Well, I probably look at my watch once an hour - I pull it out of my pocket while I am walking and look at it, and then put it back. That seems to work fine for me, especially as my hands are not filled with trekking poles.

Btw - a benefit of having my watch in my pocket rather than on my wrist: I never damage the glass cover. I think scratches on the glass while scrambling was what started me off on this.

Solid through-pins - yes, good. Rarely on consumer watches though.

> missed work -- didn't know what day it was
That must have been a 'good walk'!

Cheers

Andy F
(AndyF) - M
Re: Analog Watch on 03/14/2012 07:48:12 MDT Print View

I also prefer my watch to be either in my pocket or hanging from a pack strap.

Nick Gatel
(ngatel) - MLife

Locale: Southern California
Re: Re: Re: Re: Analog Watch on 03/14/2012 10:07:06 MDT Print View

"Btw - a benefit of having my watch in my pocket rather than on my wrist: I never damage the glass cover. I think scratches on the glass while scrambling was what started me off on this."

True. But perhaps that is part of our throw-away society? I have my good watches cleaned and calibrated every few years, and crystals replaced if needed.
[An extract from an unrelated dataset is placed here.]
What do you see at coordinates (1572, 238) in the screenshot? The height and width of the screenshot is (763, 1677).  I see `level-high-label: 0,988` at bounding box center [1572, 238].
Although, each year it become more difficult to find a good watchmaker.

Rakesh Malik
(Tamerlin)

Locale: Cascadia
Re: Re: Analog Watch on 03/14/2012 14:00:23 MDT Print View

"My solution is to remove all the band and pins, drill a hole on the pin arms for a loop of strong cord (you can just enlargen the pin holes), and hang the watch around my neck inside my shirt or put it in my pocket tied to the fabric. Very much like a nurses watch. "

One alternative is to look at something like one of the Dakota carabiner watches. Instead of going on your wrist, they attach to things... like a chain around your neck, or one of the loops on your backopack, etc. I'm finding that approach to be preferable to a wrist watch myself, especially after snapping the band on a relatively new wristwatch when it got caught in backpack strap when I was removing the backpack.